Mastercard, one of the world’s largest credit card payment processors, has patented a method of linking blockchain based assets such as cryptocurrency e.g. Bitcoin, to accounts based in a fiat currency such as Dollars, Pound Sterling etc.
Mastercard Patent Details
The patent document outlines a method for storing fiat currency in a main account and associating that to a blockchain currency in a secondary account.
The document highlights the fact that consumers are reluctant to use crypto as a payment method due to the fact that there is a lack of understanding as to how the blockchain works. For example, people are generally accepting and used to major financial institutions holding their money. However, blockchain based currencies like Bitcoin, are decentralized with no single entity effectively in charge of it.
Cryptocurrencies are held in an electronic wallet and in theory can only be accessed by someone who has the electronic address details. The hidden and anonymous aspect of crypto means that if these credentials are lost, so is the amount of cryptocurrency held in that wallet. You cannot access the funds via normal, everyday identity methods.
It appears as though Mastercard, through the technology outlined in this patent, aims to change all that. Consumers may be more willing to use Bitcoin etc. if it is managed via a larger, more well-known financial institution like Mastercard.
By far the largest and most known about cryptocurrency is Bitcoin with an eye-watering market cap of around $125 billion. By now, everyone will have heard about its meteoric rise from pennies up to around $20,000 (about £15,000) in a matter of months. This was followed by the inevitable crash from its peak in December 2017 to less than $6,000 (£4,600) in June 2018, a fall of about 70% in just six months.

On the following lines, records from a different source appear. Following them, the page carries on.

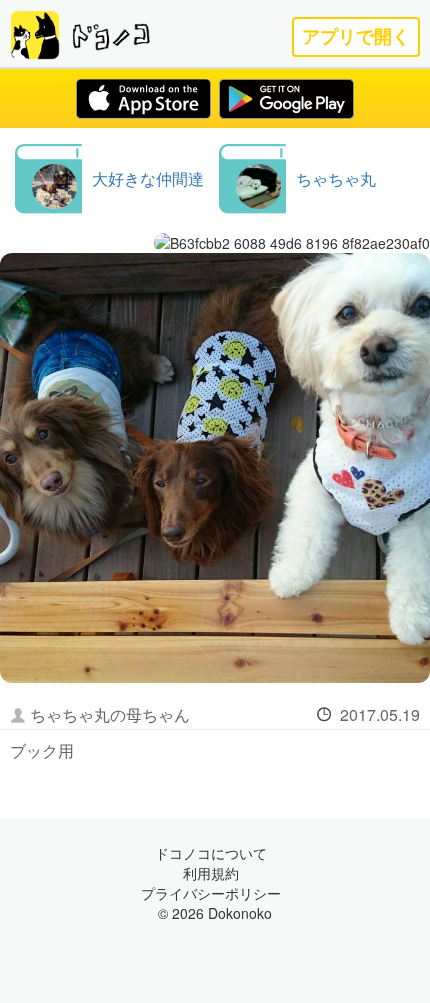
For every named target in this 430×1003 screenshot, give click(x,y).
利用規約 (211, 873)
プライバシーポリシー (211, 893)
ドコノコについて (211, 853)
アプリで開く (356, 36)
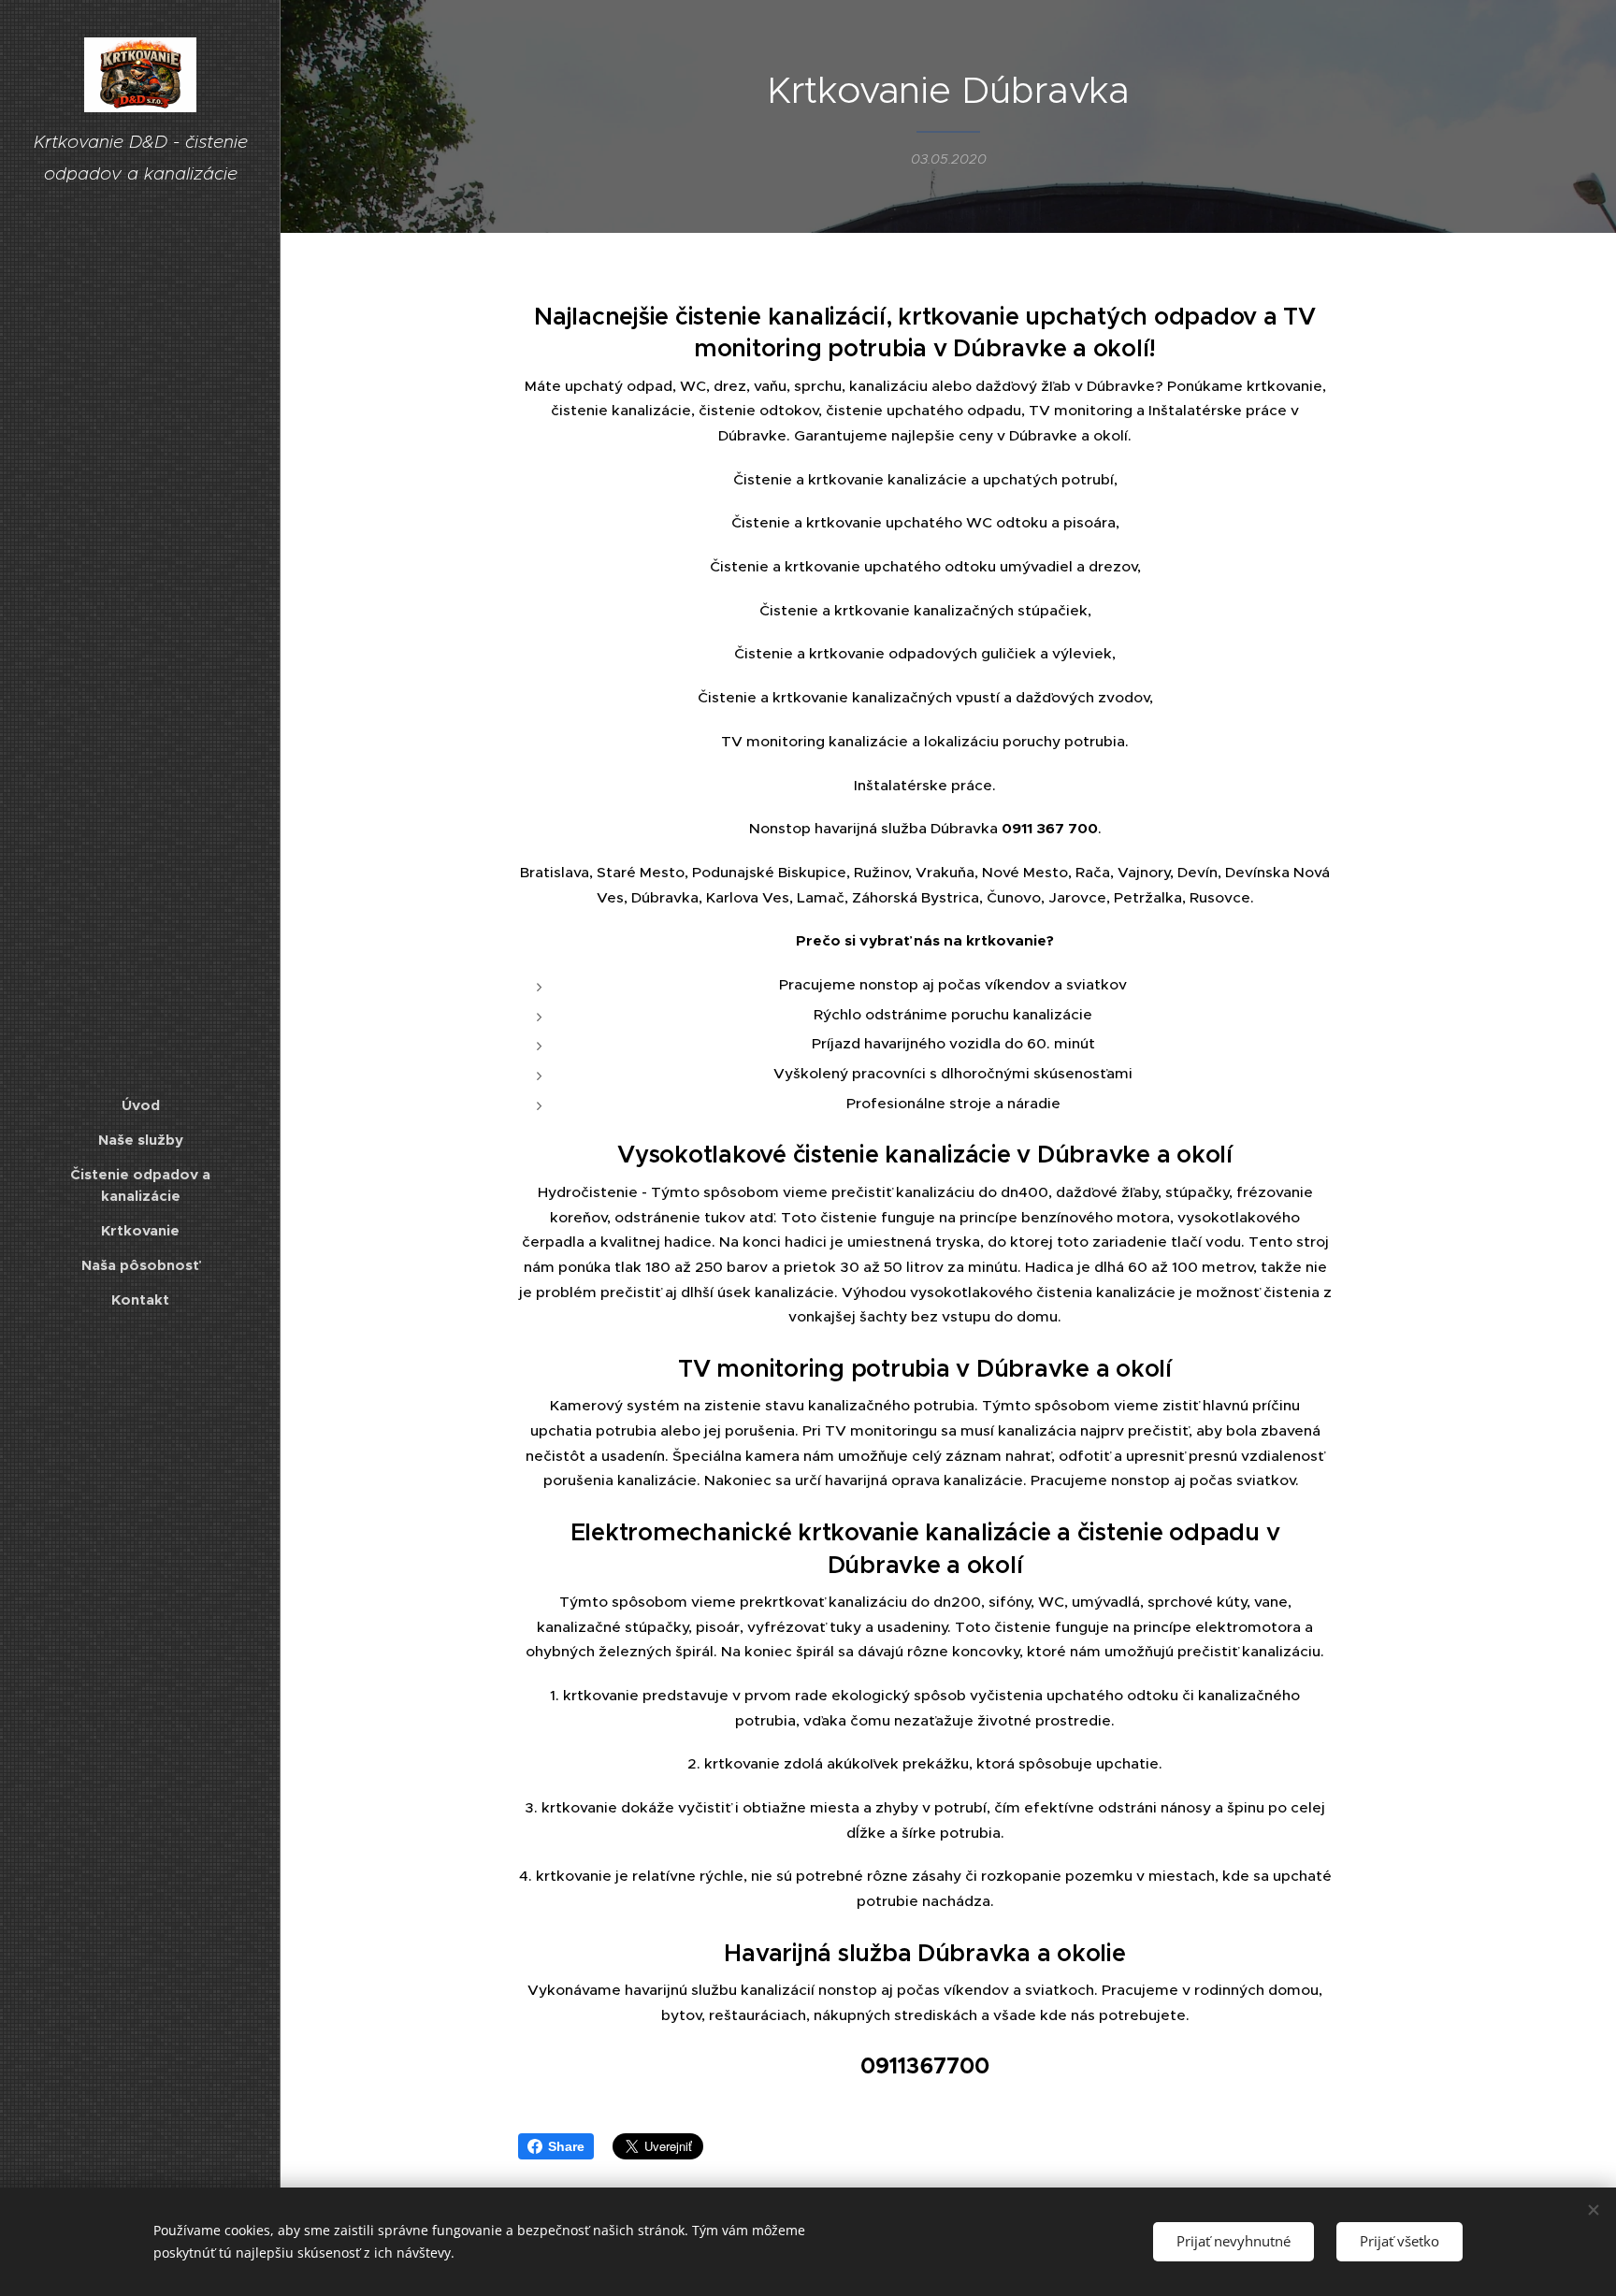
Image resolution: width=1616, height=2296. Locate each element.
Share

The people that got in on the ground floor when it was relatively unheard of made millions and possibly billions. However, the volatile nature of it has left ordinary consumers extremely wary.
This unease about wild price fluctuations together with the various stories of people losing coins, hacking issues and just the general complexity that is perceived around its use, has not led to mass adoption by retailers and consumers alike.

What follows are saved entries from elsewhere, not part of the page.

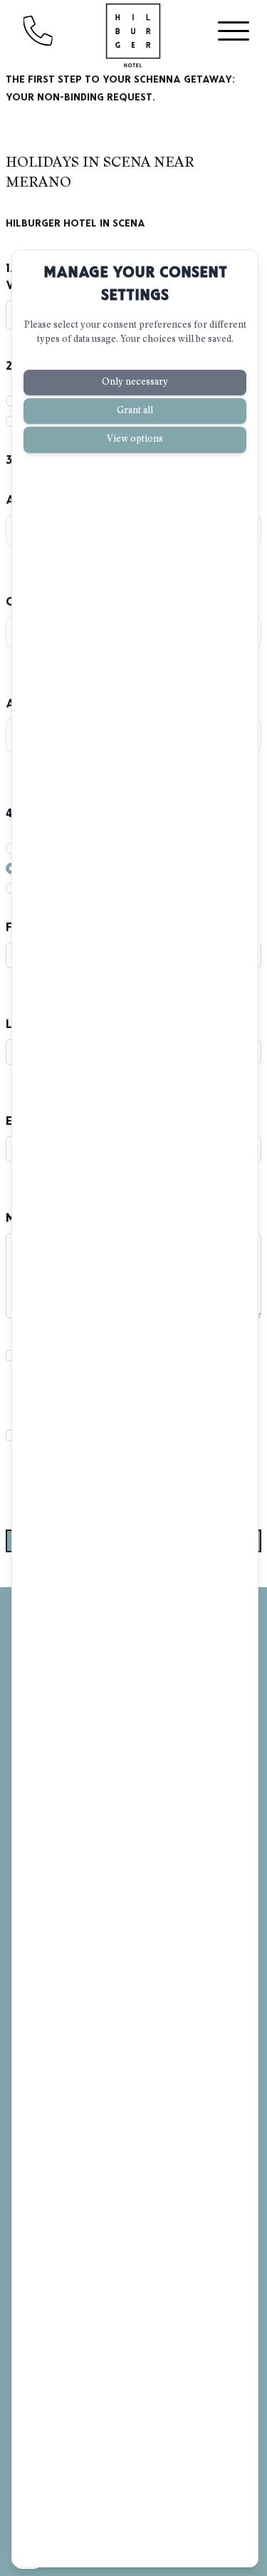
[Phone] (52, 30)
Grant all (135, 410)
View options (135, 439)
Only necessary (135, 382)
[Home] (133, 35)
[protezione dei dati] (27, 2556)
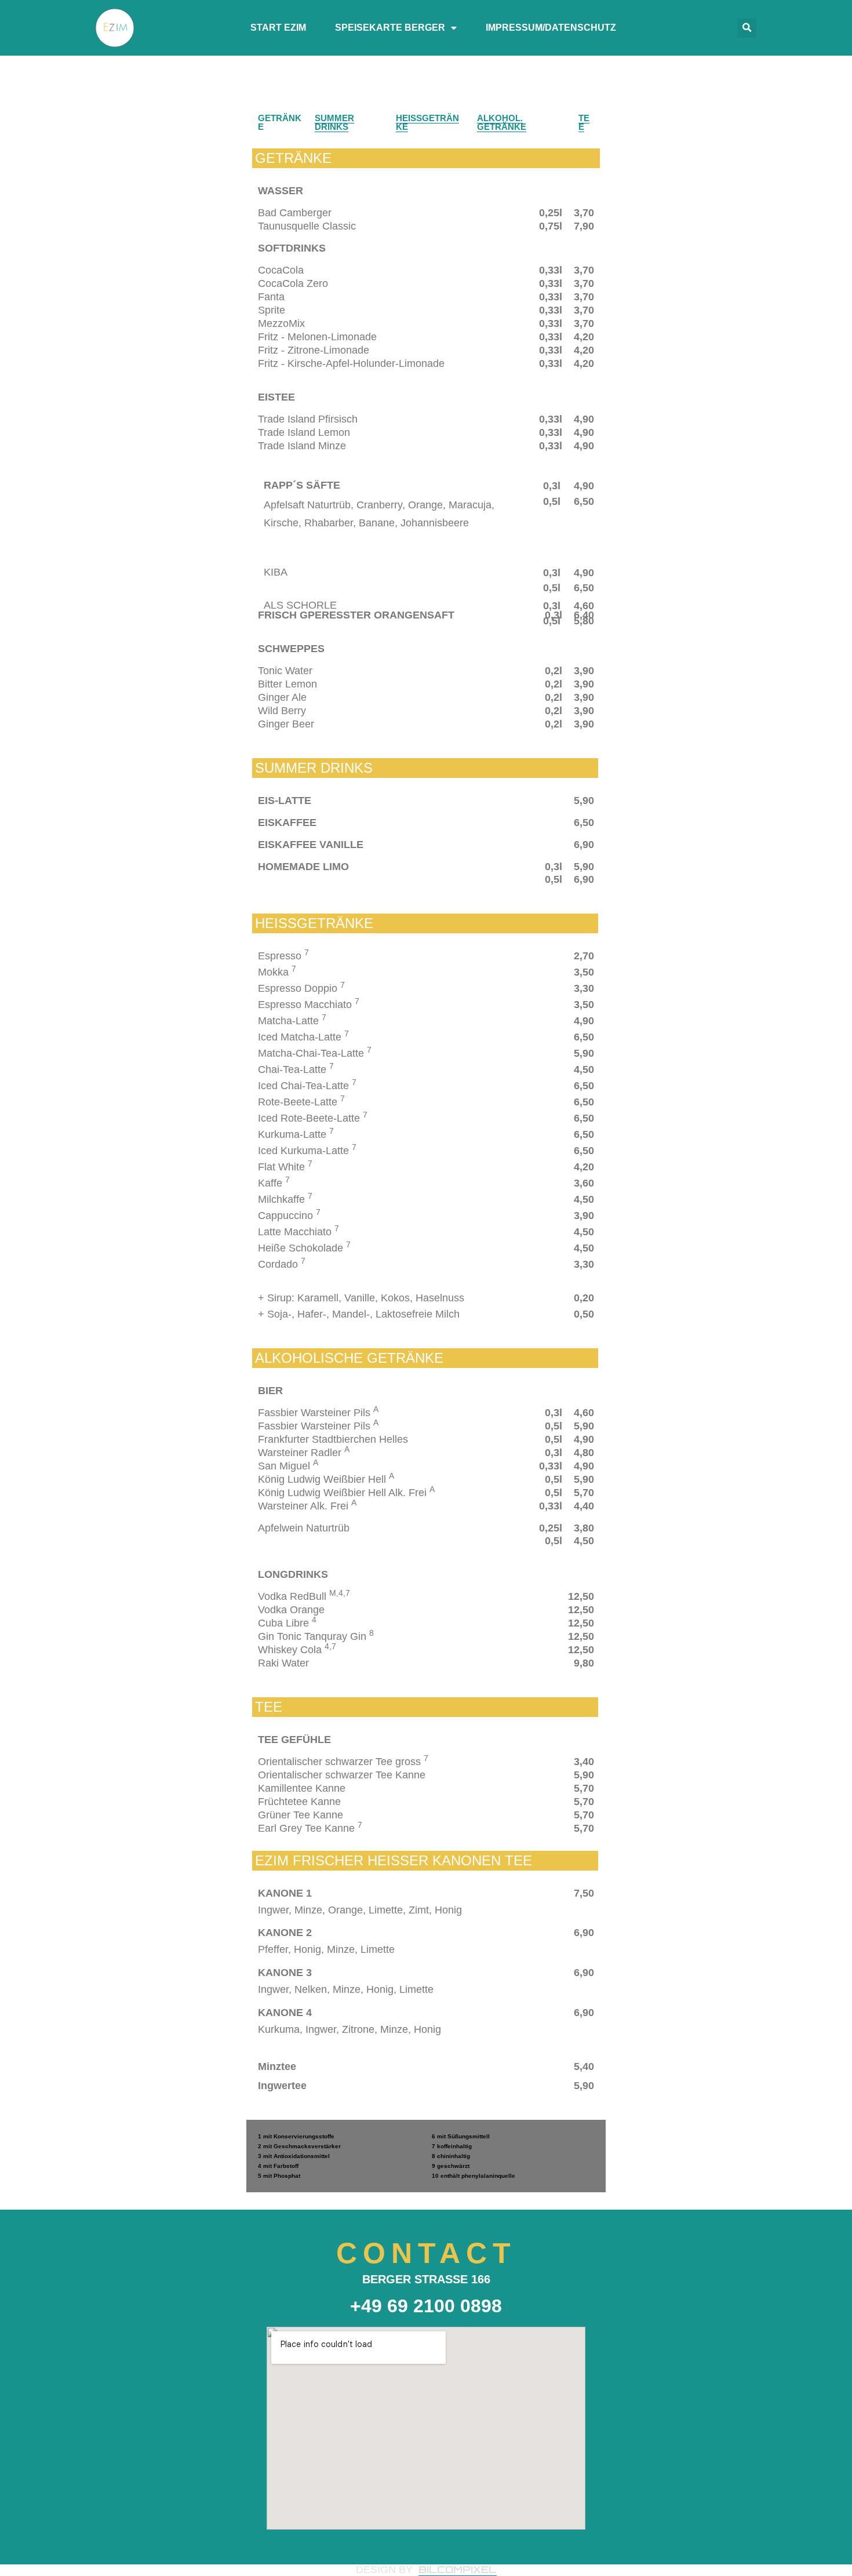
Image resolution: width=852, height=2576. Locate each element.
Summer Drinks (334, 122)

There are still a number of hurdles to get through. Cryptos such as Bitcoin, Ethereum and other so called alt coins are not regulated in the same way as regular currencies are, not backed up by any government guarantee and have a hidden nature about them.
These issues may, at some point, start to alarm governments and central banks if the use of them becomes more widespread. The introduction of regulation could cause further significant price fluctuations and put an end to the whole philosophy behind the crypto movement.
For now, the crypto craze seems confined to traders looking to make a quick profit by exchanging their cryptocurrency back into regular fiat money after playing the market.
However, the fact that a mammoth sized and accepted institution like Mastercard is now in the game, perhaps means that crypto is set to be more mainstream.